= Görev Tanımı =
Kemalizm üzerine metinde "Halkçılık ve sosyal" ile başlayıp "anlayışının mimarı sayılabilir." sözlerine kadar devam eden kısmı, "E. Durkheim" yerine "Émile Durkheim" koyarak yeniden yazın.

= Belge Alıntısı =
• • •

Halkçılık ve sosyal dayanışmada A. Comte kadar katı pozitivist olmayan Mustafa Kemal ve yakın çevresi, daha soft bir “sosyal Darwinizm” savunucusu olan E. Durkheim ve memleketteki temsilcisi pozisyonunda bulunan Gökalp’den derinden etkilendi. Comte’a karşı eleştirel bir rasyonalist olan Gökalp, şüphesiz Mustafa Kemal’in toplumculuk anlayışının mimarı sayılabilir.
Zürcher yine cumhuriyetçilik ve devletçilik ilkesinde LeBon’un yaptığı “anayasa ve kanun” egemenliğinin korunumu vurgusunun Mustafa Kemal’i derinden etkilediğini söylüyordu. Ayrıca bilime dayanan bir sanayinin toplumda demokrasiyi uygulanamaz kıldığı ve otoritaryanizmle fikri uyumu LeBon’un cumhuriyetçilikten ayrıldığı esas faktördür.
Zürcher’e göre katı pozitivist olmayan Renan, Durkheim, LeBon ve Boutmy “bilimcilik” şemsiyesi altında toplanmaya daha uygundur. Cumhuriyet’in esas karakteri de aydınlanma ruhunda tevarüs eden bu “bilimcilik” anlayışıdır. Hilmi Yavuz Batı aydınlanmasının temelini “Avrupa’nın Zihin Tarihi” eserinde rasyonalizm yani akılcılık olarak tanımlar. Hatta bu noktada inkılâpların saf bilimcilik üzerine kurulmasını aklı donduran bir yaklaşım olarak eleştirir. Kısaca son kertede cumhuriyetçilik; ruhban karşıtlığı, bilimcilik, biyolojik maddecilik, otoritaryanizm, entelektüel elitizm ve kitlelere duyulan derin güvensizlikle yani aristokrat karakteriyle tanımlanabilir. Jön Türkler’le başlayan bu süreklilik Kemalizm’e kendini aktarır.
Türkiye Günlüğü 132. sayısında Şerif Mardin, “Atatürk’ü anarken” başlıklı makalesinde Osmanlı’dan Cumhuriyet’e aktarılan temel karakterin “devlet, idare ve bürokrasi” üçlüsü olduğundan söz eder. Bu üçlüye eklenen dördüncü aşama; Batılı yaşam tarzı ve Batı kültürünün ithali fikrinin Kemalizm’in en zor ve en çetrefilli uğraşı olduğunu belirtir. Bu durum inkılâplarla toplumu karşı karşıya getiren esas meseledir ve toplumsal bir anksiyete yaratmıştır. Atatürk’ün bu dördüncü aşamada kendinden önceki gelenekle kopuş yaşadığını ve temel farkı burada yaratmak istediğini söyleyebiliriz.

• • •

= Gösterilen Liste =
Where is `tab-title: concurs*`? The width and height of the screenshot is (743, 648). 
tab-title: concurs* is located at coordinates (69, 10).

• • •

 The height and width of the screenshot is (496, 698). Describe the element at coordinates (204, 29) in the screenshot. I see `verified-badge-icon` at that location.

• • •

= Yanıt Alanı =
Halkçılık ve sosyal dayanışmada A. Comte kadar katı pozitivist olmayan Mustafa Kemal ve yakın çevresi, daha soft bir “sosyal Darwinizm” savunucusu olan Émile Durkheim ve memleketteki temsilcisi pozisyonunda bulunan Gökalp’den derinden etkilendi. Comte’a karşı eleştirel bir rasyonalist olan Gökalp, şüphesiz Mustafa Kemal’in toplumculuk anlayışının mimarı sayılabilir.